§ Task directions
The result should be every line that contains the word "screenshot", taken from the material.

§ Given records
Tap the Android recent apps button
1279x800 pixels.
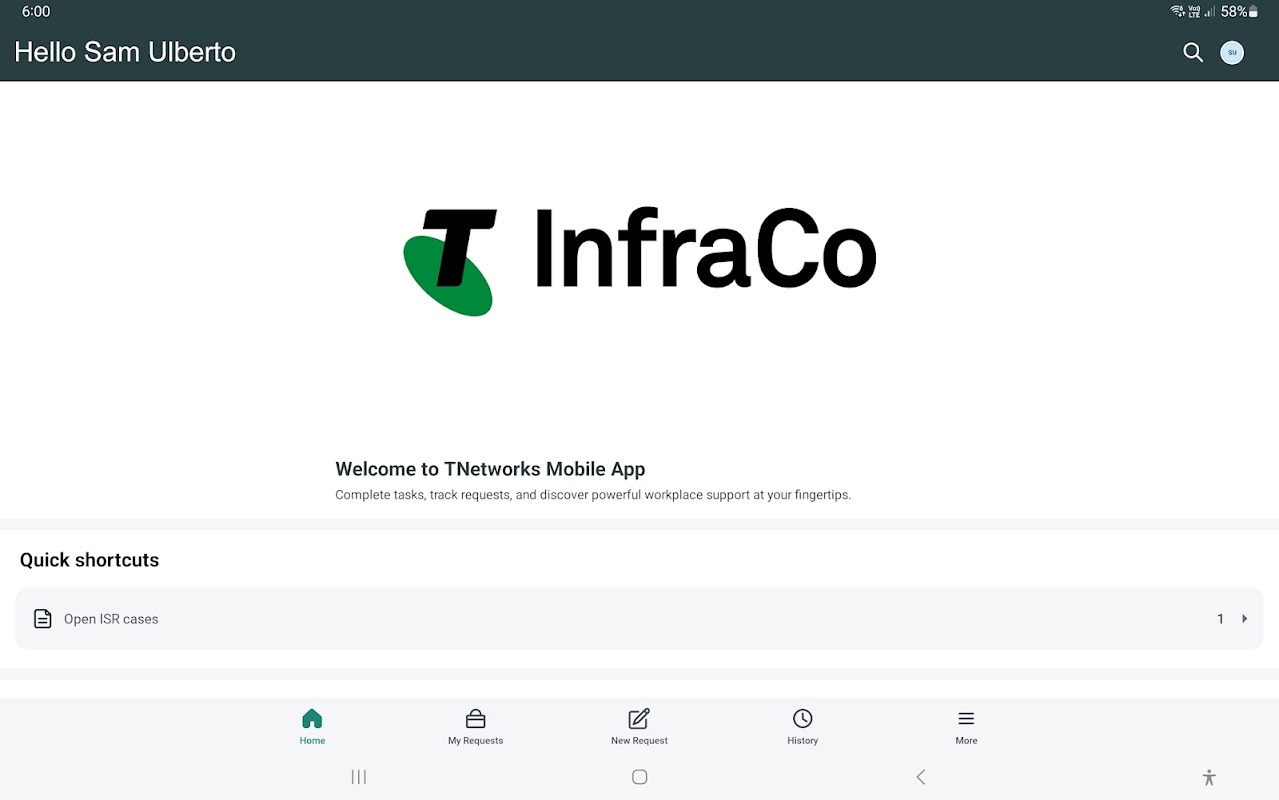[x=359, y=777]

---

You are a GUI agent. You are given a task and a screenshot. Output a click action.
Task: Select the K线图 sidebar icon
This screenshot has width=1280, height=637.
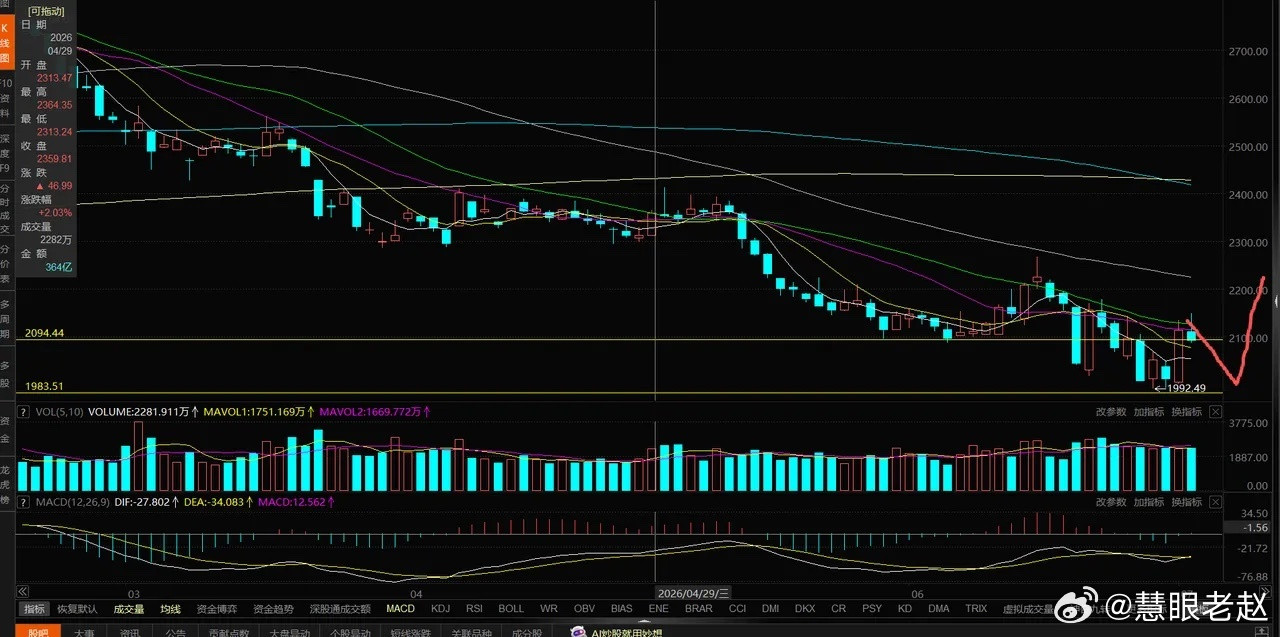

§ Written solution
You are a GUI agent. You are given a task and a screenshot. Output a click action.
This screenshot has width=1280, height=637.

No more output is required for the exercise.